First retrieve a one time access token with the Auth API.

Then use that token to build an authenticated URL, open a websocket connection to it with the websocket client library of your choice and instanciate a Recognizer to make request, generate audio stream messages and decode responses.

As the API is asynchronous, streaming the audio and reading the returned events should be done in two different threads/tasks.

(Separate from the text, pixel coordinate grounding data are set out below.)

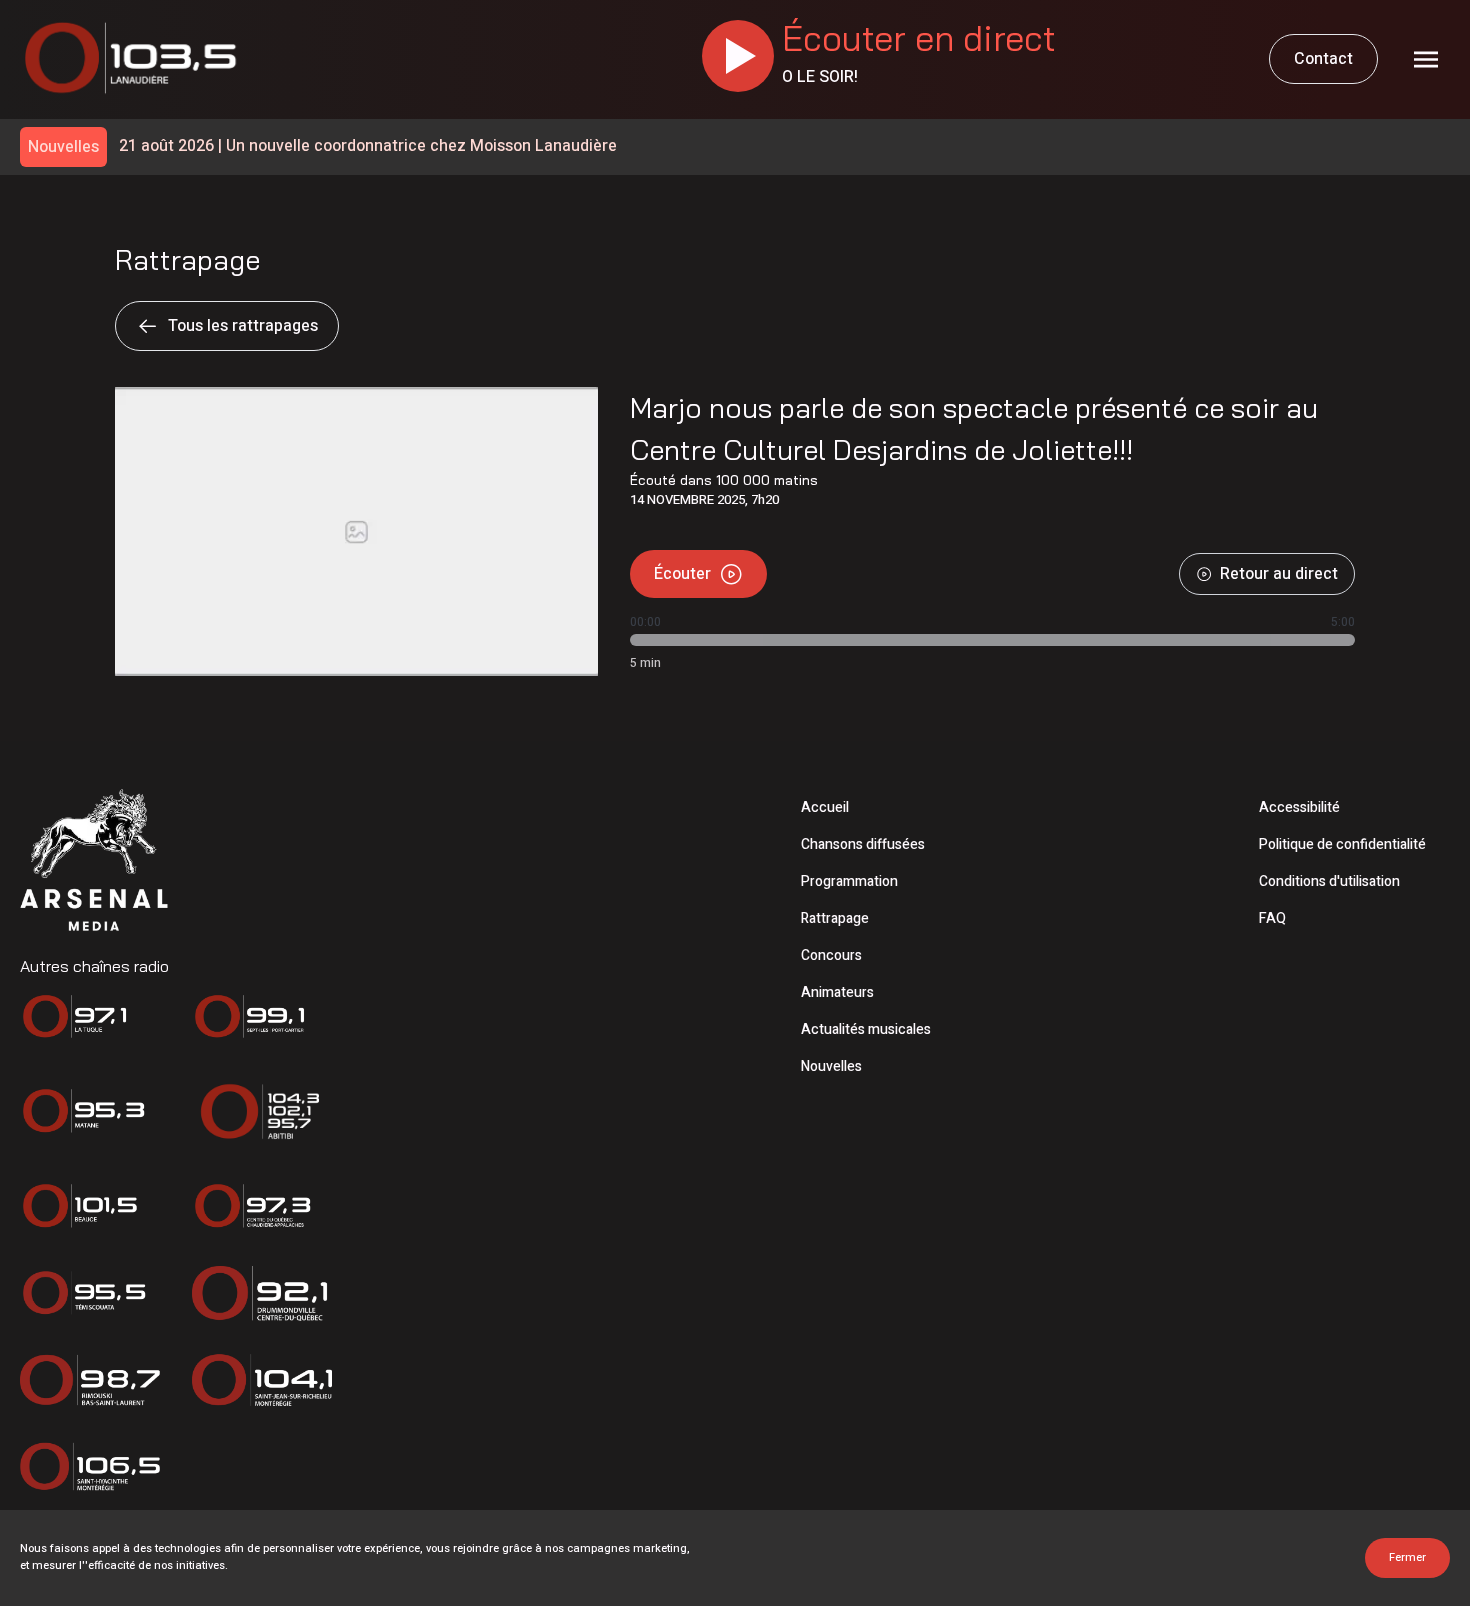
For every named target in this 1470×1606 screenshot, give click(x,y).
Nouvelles (831, 1066)
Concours (831, 955)
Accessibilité (1299, 807)
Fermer (1407, 1557)
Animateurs (837, 992)
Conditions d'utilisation (1329, 881)
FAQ (1272, 918)
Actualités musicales (866, 1029)
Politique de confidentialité (1342, 844)
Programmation (849, 881)
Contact (1323, 59)
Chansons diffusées (863, 844)
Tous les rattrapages (243, 326)
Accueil (825, 807)
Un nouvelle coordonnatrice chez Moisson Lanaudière (368, 146)
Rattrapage (835, 918)
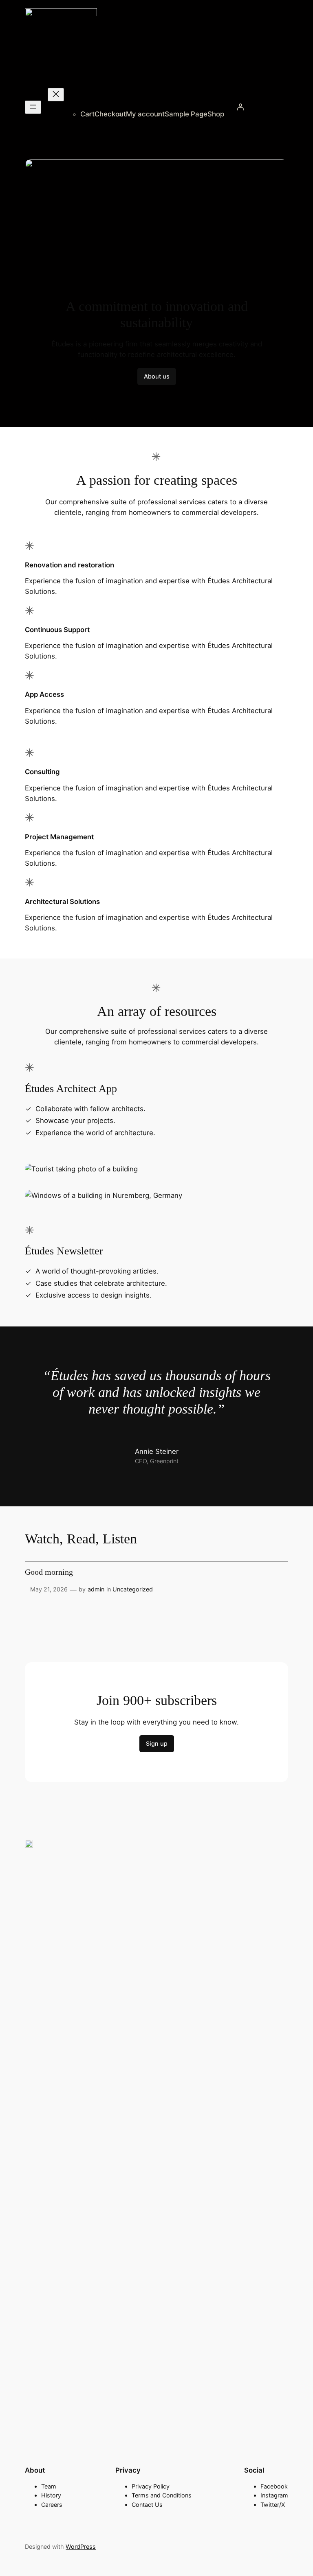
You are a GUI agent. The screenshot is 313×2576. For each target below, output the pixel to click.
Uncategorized (132, 1589)
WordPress (81, 2546)
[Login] (240, 107)
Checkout (110, 114)
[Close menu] (56, 94)
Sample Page (186, 114)
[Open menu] (33, 107)
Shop (215, 114)
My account (145, 114)
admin (96, 1589)
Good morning (49, 1572)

from uhlive.stream.recognition import *

stream_h2b_url, stream_h2b_headers = build_connection_request(token)
recognizer = Recognizer()

Now you can connect and interact with the API:

Synchronous example:

import websocket as ws

socket = ws.create_connection(stream_h2b_url, header=stream_h2b_headers)
socket.send(recognizer.open())
# Check if successful
reply = recognizer.receive(socket.recv())
assert isinstance(reply, Opened), f"Expected Opened, got {reply}"
# start streaming the user's voice in another thread
streamer_thread_handle = stream_mic(socket, recognizer)

Asynchronous example:

from aiohttp import ClientSession

    async with ClientSession() as session:
        async with session.ws_connect(stream_h2b_url, header=stream_h2b_headers) as socket:

            # Open a session
            # Commands are sent as text frames
            await socket.send_str(recognizer.open())
            # Check if successful
            msg = await socket.receive()
            reply = recognizer.receive(msg.data)
            assert isinstance(reply, Opened), f"Expected Opened, got {reply}"
            # start streaming the user's voice in another task
            streamer_task_handle = asyncio.create_task(stream(socket, recognizer))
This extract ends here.